In 2012, Sebastián Corbat was diagnosed with a life-threatening disease and needed a complex bone marrow transplant to survive. The best hospital for the procedure was Dana-Farber, in Boston. Corbat and his family moved from their home in Argentina to Lexington so he could begin treatment. 

In addition to his transplant, Corbat’s doctors recommended integrative treatments. “They gave me a lot of exercises, meditation, advice on how to relax and learn to manage stress,” he says. “One part was about nutrition and how to eat organic foods.” 

The experience led Corbat, who worked in technology back in Argentina, down a very different path — he now makes traditional South American foods, including empanadas and salsas, out of fresh, natural ingredients, and sells them at farmers’ markets throughout the region, including the Lexington Farmers’ Market, which opens for the season this Tuesday. 

The market seems to represent a sort of rebirth for other vendors as well. “This was what I like to call my midlife crisis career change,” says Lexington dad Drew Maggiore of Drew’s Stews, a market stand known for its refreshing gazpachos and cucumber yogurt soup.
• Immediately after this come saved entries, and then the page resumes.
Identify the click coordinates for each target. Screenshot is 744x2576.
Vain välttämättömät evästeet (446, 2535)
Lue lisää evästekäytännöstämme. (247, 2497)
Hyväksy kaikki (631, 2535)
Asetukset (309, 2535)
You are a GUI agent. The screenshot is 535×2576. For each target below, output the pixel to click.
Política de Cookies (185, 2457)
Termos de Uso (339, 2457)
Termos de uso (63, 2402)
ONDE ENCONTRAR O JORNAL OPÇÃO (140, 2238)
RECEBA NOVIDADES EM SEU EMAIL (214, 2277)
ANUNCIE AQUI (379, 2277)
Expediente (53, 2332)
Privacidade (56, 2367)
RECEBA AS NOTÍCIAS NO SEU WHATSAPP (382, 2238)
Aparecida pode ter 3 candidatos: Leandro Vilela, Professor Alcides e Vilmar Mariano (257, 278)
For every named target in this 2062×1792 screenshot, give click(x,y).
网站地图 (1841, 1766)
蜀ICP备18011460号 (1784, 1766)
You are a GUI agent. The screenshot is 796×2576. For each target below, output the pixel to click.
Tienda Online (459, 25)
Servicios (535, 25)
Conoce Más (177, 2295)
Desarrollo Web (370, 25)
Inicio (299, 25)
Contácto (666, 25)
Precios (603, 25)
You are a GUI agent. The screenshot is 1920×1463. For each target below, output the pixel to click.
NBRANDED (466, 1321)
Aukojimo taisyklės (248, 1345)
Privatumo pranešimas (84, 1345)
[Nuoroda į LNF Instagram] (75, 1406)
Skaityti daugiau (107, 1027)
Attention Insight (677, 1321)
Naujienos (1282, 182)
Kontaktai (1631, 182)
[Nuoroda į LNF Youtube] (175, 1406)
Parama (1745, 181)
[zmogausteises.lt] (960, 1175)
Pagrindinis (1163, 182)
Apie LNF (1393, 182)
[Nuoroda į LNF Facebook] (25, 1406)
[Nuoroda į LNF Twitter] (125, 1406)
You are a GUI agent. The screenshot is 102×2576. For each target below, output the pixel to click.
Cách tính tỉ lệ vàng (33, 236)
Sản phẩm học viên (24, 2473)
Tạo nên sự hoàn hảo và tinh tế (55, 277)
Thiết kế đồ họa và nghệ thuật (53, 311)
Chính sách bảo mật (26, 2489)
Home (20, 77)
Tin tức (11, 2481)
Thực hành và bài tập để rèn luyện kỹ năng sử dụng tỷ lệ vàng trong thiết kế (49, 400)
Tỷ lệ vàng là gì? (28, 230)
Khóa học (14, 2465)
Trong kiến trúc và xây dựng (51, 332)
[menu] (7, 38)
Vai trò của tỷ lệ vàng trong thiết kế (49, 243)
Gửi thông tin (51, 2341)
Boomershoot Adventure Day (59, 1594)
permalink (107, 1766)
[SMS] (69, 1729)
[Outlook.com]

Maggiore was drawn to the idea of “cooking and socializing and bringing all-natural food to the local community,” he says. “I found my happy place.”

Fresh produce for sale at the Lexington Farmers Market / Credit: Leslie Wilcott-Henrie

The Lexington Farmers’ Market was started in 2005 by local residents who wanted to increase access to fresh, healthy. local produce. Local farmers’ markets had long ago been replaced by big supermarket chains, and Lexington’s market was one of the first of a new breed of farmers’ markets in the area. 

“Nineteen years ago, people were coming to the farmer’s market asking ‘why can’t I buy bananas?’” says market president Leslie Wilcott-Henrie. “There was a whole education process that we had to go through for people to understand what local food means.”

The market is what’s known as a local producer-only market, which means vendors have to either grow or produce the food they sell. Some, like the century-old, family-owned Busa Farm, or Mont Vernon, NH based Black-Eyed Susan Sheep Dairy, sell products grown and raised locally. Others take ingredients that you can’t easily grow in New England, like wheat or coffee beans, and “use their own hands to make something new out of it,” Wilcott-Henrie explains. 

The organizers work hard to bring in producers that appeal to different tastes and communities here in Lexington — there’s Mei-Mei Dumplings, known for bringing together Chinese flavors and local New England ingredients, Bombay Brunch, which sells authentic Maharashtrian vegetarian food, and Corbat’s Del Sur Empanadas, to name just a few. New this year is Mind Body Snack, a superfood-based snack stand, and Lost Art Cultured Foods, a Black and female owned business specializing in organic sauerkrauts and kimchi-inspired fermented veggies.

“It’s sort of a small-business incubator,” Wilcott-Henrie says. Through the years, there have been a number of businesses that started at the farmers’ market and developed into brick and mortar shops. “Taza Chocolate — we are one of the first places they sold when they first started out, now you can buy their products around the world,” she says. Bread Obsession is another example. 

Serving an economically diverse customer base is also essential — the Lexington Farmers’ Market was the first market in the MetroWest area to accept SNAP (Supplemental Nutrition Assistance Program), and to supplement that by matching SNAP dollars with up to $15 per week. The matching program is funded by donations and also benefited from an ARPA grant. Last year, there was a 50% increase in the number of people using food assistance at the market. “People have an impression that there isn’t need for food assistance in Lexington, but there is,” Wilcott-Henrie says. “I don’t love that more people need food assistance, but I’m happy that they are coming to the farmers’ market.”

The Lexington Farmers’ Market was originally run by volunteers, but since 2017 has employed a paid market manager; this year the market welcomes Kim O’Brien — yet another person who left an office job (she was an employment and labor attorney) for work that’s focused on health and community. 

“It’s not solely about food and farming, it’s also a gathering space,” Wilcott-Henrie says. “It’s become such a vibrant access point for healthy, local food, and for community. I think that’s why we’ve been around for 19 years.”

“And it’s delicious!”

The Lexington Farmers’ Market opens for the summer season on Tuesday, and takes place at the Worthen Road Practice Field every Tuesday, rain or shine, from 2 p.m. to 6:30 p.m., May 30 — October 31.